I find myself thinking about friendship today. Is there actually a means of friendship after a relationship. I find myself perplexed by the whole aspect of this. It seems when you are in a relationship with someone they are your best friend, your confidon, your emotional support and your learning tool. This is not to omit your lover and so forth. Yet when a relationship ceases for whatever reason, why then do they become, not in my eyes but theirs, your enemy? It seems the first words you hear are, "Don't ever call me!". Or there is the all to familiar, I never want to talk to you again. Is there just reasoning for this or am I just loosing my ideas of being morally good to someone whether it is good or bad. Yes there are many arguments and disagreements between people but are they really so bad that the feelings you had about that person before any of the disagreements started are just gone. This makes absolutely no sence to me. Over time I can see that you loose feelings for a person but when it is all fresh and just happening why do people need to resort to just being cruel. It makes me believe that the feelings that the other person felt up to that point where false and you were just lead to believe that the love given you was real.
On a better note, because I have forced myself not to drown in someone else's pool of misery, I had a really nice weekend. My little brother came over Friday and basically argued me into submission that I needed to get out and quit revolving my world around all the expectations of others. It was really nice and I meet a lot of neat people. I got to see his aunt Charlotte whom I hadn't seen since I was a little girl.
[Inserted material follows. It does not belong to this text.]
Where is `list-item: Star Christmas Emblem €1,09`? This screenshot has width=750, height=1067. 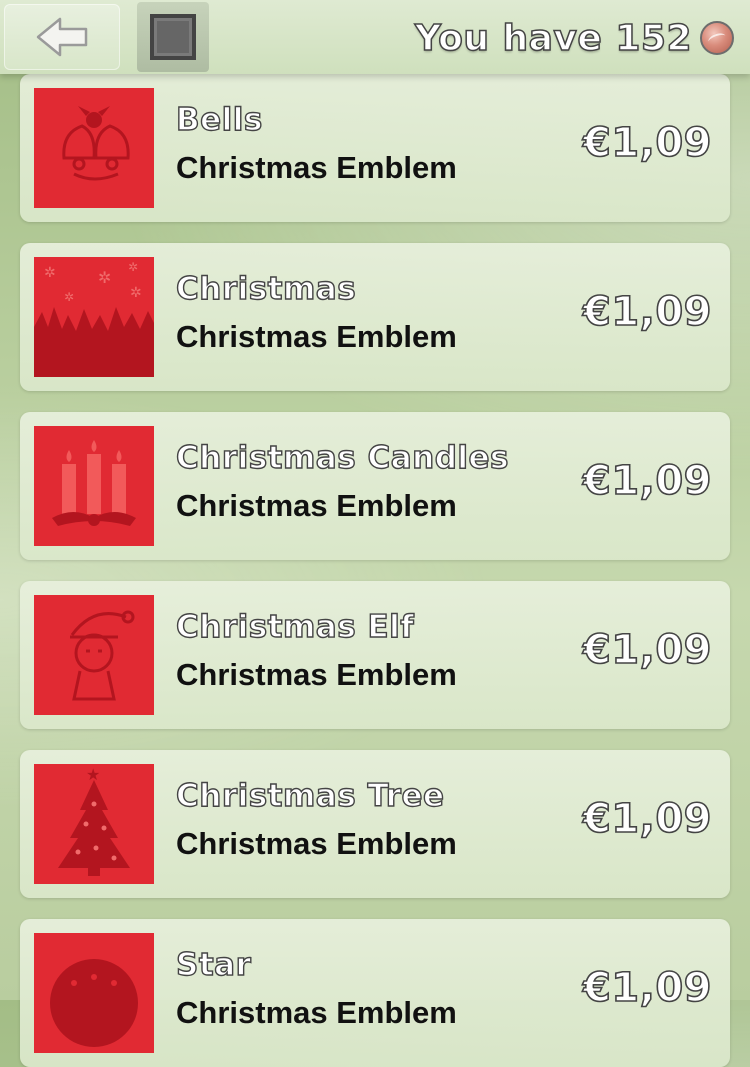 list-item: Star Christmas Emblem €1,09 is located at coordinates (375, 993).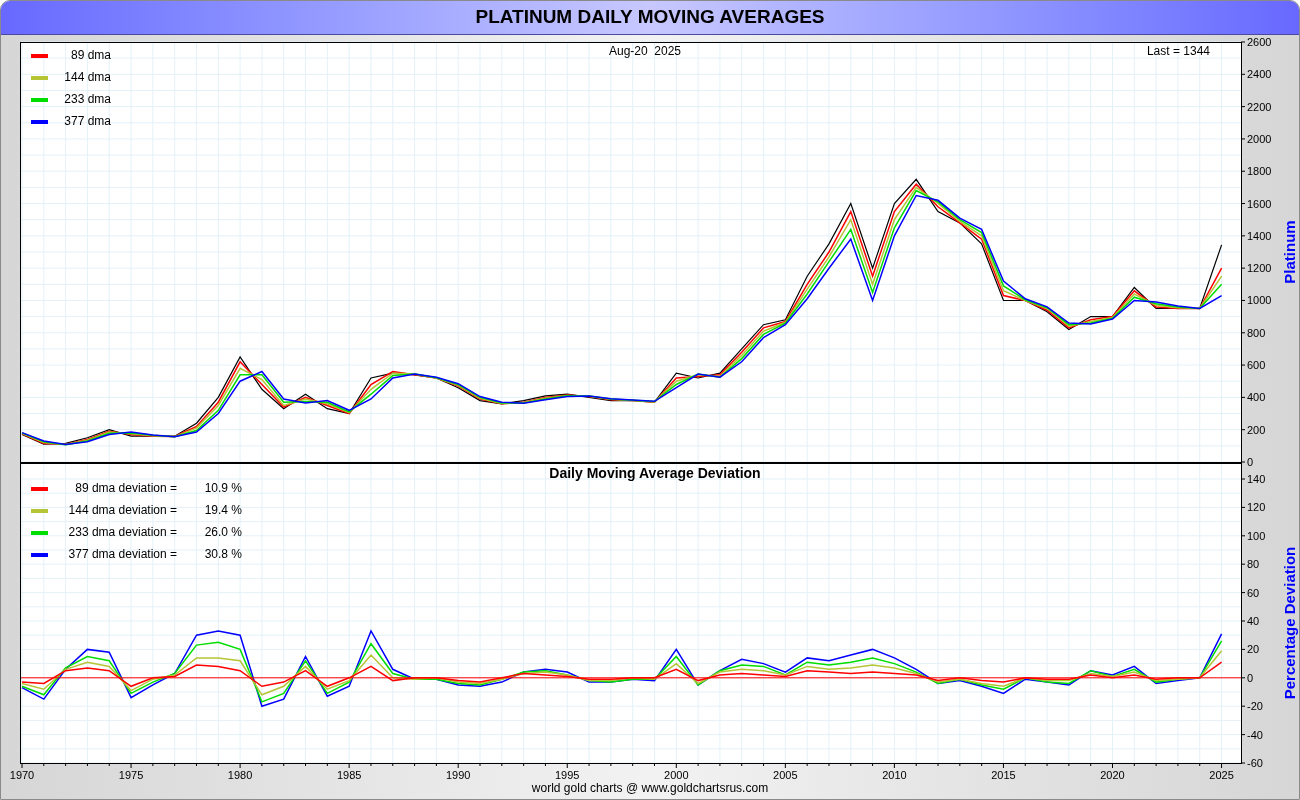  Describe the element at coordinates (1256, 332) in the screenshot. I see `axis-label: 800` at that location.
I also ran into a lot of old friends that I hadn't seen in quite awhile. I have found that a new a place to go with a crowd of higher intelligence was just the ticket I needed. Not to say that the old place I use to stomp around at isn't nice but it is full of nothing but misery. For that reason I can't be its company. Well I need to get going on my homework so I can dismiss this whole idea of quitting school. Later.

3 Comments:

Blogger Unknown said...

Yes it is what you needed, I knew once you got out for a while you would feel better. Wow, I love that pic, it kinda looks like Kelly osbourne!

5:07 PM  
Blogger Dawner said...

Yeah I really like this picture too it is a self portrait of the artist.

8:55 PM  
Blogger The Zombieslayer said...

Mine have always ended in hatred, bitter hatred. The reason is in a loving/sexual relationship, you bare your soul. The longer you've gone out, the more of your soul you have bared. Breaking up is the ultimate rejection. You've bared your soul and they've rejected it. So for me, there can be no friendship afterwards.